There are a few symptoms a loved one can expect to face early on after a stroke. The first is aphasia, or difficulty communicating. This could range from complete loss of speech to the occasional difficulty finding a right word. Those with aphasia are mentally competent, thus making this a frustrating disorder for caregiver and loved one.
Another common symptom is subluxation of the shoulder on the stroke-affected side of a loved one’s body. This causes dead weight and needs to be supported so the shoulder does come out of its socket.
Breakdown of overall skin integrity and loss of bladder and bowel function are also symptoms present in those newly diagnosed with a stroke.
Depression and a wide gamut of emotional issues are something a caregiver must be aware of and tread delicately through with their loved one. It’s normal for a person to mourn the loss of their “old” self and caregivers should learn to practice empathy instead of sympathy, reminding a loved one that they are still alive and have much to offer, just in a new way.
The “New” Normal
After a major stroke, most people spend time in a hospital becoming stable enough to move on for rehabilitation,either at a special facility or home, depending on the caregiver’s availability and circumstances.
The “Stroke Caregivers Handbook” says that most caregivers who have been through this phase will not even consider outpatient therapy to begin with because a loved one will be very weak and need more assistance initially than they think.
Insurance companies may dictate where and how long a loved one can remain at a rehab facility, but caregivers are important advocates in these situations.
A loved one must begin to accept a new “normal” after a stroke. Many times, it’s hard to know what physical and mental limitations will improve with continued therapy. Only time will tell. The first thing to address at home is a loved one’s safety, especially in the bathroom. A loved one may also come home with a new set of habits which were formed around a different level of care, and most likely, the ability to move around in a secured environment. Caregivers must help establish a new routine within the living quarters available to their loved one, as well as availability of a caregiver. This also may mean meals are at different times than at the rehab facility and treats are not always served at 7 p.m., for example. A caregiver needs to decide which habits can be kept and which need to be tossed.
A caregiver will also be facing a change in routine and have a shock to their “normal.” The main thing is to accept reality and progress as it comes, even though it may not lead back to the way things were before the stroke. Family and friends may not understand and therapy visits will become less and less, leaving the caregiver and loved one to wade through the post-stroke life alone. There is hope and joy to be found in each situation, however.
Don’t worry, be happy
Depression is a very real side effect of a stroke, for both caregiver and loved one. Honesty about emotions is a first step to dealing with them and moving forward.
Studies show that an optimistic attitude reduces the risk of stroke overall, but affirmations and positive thinking are just as important after a stroke.

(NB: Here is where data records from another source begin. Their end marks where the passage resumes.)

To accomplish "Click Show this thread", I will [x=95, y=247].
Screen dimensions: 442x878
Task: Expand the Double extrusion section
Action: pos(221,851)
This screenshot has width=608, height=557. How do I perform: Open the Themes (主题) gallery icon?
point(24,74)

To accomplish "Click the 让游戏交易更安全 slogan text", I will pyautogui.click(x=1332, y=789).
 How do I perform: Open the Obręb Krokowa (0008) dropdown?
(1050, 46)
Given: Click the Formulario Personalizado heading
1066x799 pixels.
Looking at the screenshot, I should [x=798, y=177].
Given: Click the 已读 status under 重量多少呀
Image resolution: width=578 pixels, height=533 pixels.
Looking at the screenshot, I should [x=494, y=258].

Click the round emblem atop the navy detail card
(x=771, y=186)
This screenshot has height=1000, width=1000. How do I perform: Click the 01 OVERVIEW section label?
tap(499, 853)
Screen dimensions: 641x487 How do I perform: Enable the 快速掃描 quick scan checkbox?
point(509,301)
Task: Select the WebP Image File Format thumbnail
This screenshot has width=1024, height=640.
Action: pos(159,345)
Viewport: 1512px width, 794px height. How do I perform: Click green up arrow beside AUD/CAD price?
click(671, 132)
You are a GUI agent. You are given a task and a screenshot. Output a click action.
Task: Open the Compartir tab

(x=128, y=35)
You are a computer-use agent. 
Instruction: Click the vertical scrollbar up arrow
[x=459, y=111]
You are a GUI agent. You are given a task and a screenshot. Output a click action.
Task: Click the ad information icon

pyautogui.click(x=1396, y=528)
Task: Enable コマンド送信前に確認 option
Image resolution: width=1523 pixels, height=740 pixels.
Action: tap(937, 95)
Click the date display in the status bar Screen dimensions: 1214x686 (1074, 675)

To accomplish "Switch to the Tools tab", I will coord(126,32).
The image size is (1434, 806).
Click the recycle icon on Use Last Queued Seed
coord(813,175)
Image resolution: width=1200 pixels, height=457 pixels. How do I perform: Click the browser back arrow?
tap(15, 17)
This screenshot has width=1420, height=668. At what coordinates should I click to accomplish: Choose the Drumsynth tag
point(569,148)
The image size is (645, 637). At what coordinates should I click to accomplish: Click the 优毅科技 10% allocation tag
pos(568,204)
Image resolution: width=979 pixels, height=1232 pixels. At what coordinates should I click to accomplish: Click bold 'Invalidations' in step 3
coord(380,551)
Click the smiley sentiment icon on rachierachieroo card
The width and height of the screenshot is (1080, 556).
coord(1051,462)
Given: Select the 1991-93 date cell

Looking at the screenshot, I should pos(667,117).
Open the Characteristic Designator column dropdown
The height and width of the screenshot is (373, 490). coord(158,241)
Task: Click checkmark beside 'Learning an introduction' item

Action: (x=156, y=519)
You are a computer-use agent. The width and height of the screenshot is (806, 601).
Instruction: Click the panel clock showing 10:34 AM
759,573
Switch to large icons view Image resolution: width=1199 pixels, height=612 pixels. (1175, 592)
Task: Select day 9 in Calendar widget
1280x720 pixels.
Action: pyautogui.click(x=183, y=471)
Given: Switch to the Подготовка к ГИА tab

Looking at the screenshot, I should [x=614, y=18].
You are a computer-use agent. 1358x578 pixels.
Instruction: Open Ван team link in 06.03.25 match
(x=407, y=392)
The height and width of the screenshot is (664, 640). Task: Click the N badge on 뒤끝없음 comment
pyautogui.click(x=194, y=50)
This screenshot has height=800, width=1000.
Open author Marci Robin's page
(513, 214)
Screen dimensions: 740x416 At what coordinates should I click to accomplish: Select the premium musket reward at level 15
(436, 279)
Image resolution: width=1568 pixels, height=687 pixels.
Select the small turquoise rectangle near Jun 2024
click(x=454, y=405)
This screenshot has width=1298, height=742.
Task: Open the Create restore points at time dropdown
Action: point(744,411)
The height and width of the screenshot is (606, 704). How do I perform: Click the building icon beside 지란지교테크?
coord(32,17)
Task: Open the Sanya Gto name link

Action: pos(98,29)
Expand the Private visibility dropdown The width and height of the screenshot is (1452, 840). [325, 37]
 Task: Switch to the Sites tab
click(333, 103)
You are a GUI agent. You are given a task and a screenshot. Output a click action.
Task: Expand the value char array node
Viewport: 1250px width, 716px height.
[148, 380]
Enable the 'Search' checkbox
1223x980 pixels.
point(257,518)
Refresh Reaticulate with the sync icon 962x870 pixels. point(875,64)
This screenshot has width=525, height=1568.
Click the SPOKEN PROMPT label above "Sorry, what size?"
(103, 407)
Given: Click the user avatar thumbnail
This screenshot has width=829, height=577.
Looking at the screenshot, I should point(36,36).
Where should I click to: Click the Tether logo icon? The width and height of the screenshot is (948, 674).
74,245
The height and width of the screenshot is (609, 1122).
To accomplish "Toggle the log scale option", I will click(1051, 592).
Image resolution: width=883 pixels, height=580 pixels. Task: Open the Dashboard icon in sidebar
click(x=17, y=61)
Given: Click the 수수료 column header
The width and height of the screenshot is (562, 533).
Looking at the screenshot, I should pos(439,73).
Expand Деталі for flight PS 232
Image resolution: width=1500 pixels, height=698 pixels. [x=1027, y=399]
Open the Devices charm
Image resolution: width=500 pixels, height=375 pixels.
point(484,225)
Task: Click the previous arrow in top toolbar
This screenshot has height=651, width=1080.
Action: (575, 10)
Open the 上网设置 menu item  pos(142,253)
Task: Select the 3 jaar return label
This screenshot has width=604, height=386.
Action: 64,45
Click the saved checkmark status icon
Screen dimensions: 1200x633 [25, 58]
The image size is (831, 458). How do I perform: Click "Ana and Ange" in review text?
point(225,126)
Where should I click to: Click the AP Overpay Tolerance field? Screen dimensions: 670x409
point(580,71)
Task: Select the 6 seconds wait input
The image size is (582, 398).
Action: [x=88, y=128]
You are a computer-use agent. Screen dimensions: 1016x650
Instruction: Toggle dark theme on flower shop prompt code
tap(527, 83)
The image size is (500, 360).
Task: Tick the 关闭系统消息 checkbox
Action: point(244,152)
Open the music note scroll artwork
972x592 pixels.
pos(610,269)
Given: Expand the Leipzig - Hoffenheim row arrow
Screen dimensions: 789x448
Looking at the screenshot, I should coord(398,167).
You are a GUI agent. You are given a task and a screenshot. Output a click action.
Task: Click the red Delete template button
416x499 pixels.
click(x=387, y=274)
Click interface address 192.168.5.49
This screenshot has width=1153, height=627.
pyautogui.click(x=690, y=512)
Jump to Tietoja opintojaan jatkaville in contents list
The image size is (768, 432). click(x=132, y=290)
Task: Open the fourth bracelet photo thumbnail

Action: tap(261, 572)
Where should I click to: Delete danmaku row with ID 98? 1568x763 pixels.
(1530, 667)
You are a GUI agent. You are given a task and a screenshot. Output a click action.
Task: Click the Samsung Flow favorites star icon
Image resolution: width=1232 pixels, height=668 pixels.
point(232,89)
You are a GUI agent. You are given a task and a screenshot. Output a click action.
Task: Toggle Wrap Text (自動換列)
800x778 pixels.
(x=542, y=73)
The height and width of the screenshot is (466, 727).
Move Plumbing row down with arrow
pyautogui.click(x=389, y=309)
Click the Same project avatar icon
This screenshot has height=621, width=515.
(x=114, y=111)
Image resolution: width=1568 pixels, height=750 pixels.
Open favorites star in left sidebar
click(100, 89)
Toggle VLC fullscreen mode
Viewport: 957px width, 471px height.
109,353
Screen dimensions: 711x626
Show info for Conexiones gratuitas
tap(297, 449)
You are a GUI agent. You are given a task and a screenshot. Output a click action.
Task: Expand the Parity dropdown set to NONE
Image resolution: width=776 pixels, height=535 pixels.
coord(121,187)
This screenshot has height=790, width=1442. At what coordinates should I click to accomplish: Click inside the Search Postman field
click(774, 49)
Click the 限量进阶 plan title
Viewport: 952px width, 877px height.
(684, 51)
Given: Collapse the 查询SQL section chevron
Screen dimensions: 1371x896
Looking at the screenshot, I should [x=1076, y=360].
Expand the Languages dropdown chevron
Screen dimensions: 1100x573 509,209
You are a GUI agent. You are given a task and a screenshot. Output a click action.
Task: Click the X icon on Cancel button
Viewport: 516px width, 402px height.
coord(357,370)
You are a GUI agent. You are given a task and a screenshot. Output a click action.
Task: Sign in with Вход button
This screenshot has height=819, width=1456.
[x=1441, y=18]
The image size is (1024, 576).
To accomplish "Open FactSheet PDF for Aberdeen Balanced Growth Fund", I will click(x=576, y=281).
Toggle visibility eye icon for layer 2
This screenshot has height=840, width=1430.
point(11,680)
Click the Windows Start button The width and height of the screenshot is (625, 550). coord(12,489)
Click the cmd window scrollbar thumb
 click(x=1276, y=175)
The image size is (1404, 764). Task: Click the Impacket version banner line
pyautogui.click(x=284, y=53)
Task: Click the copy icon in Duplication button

Frustration and discouragement will be normal, but even small victories should be celebrated and empower caregivers and loved ones to go the next step. A big hurdle is the embarrassment associated with not being able to function as before, especially in public. Caregivers should encourage public outings because it will lessen the likeliness of depression and lonely thoughts.
Positive thinking and expecting the best, not the worst, promotes health and prevention of future strokes. It also helps a caregiver keep their best health and attitude, for their new role and any others they may have.
Strokes are complex and affect both loved one and caregiver in a multitude of ways. With good organization, awareness and attitude, it can be handled in a way that leaves both fulfilled and enjoying life, whatever it may bring.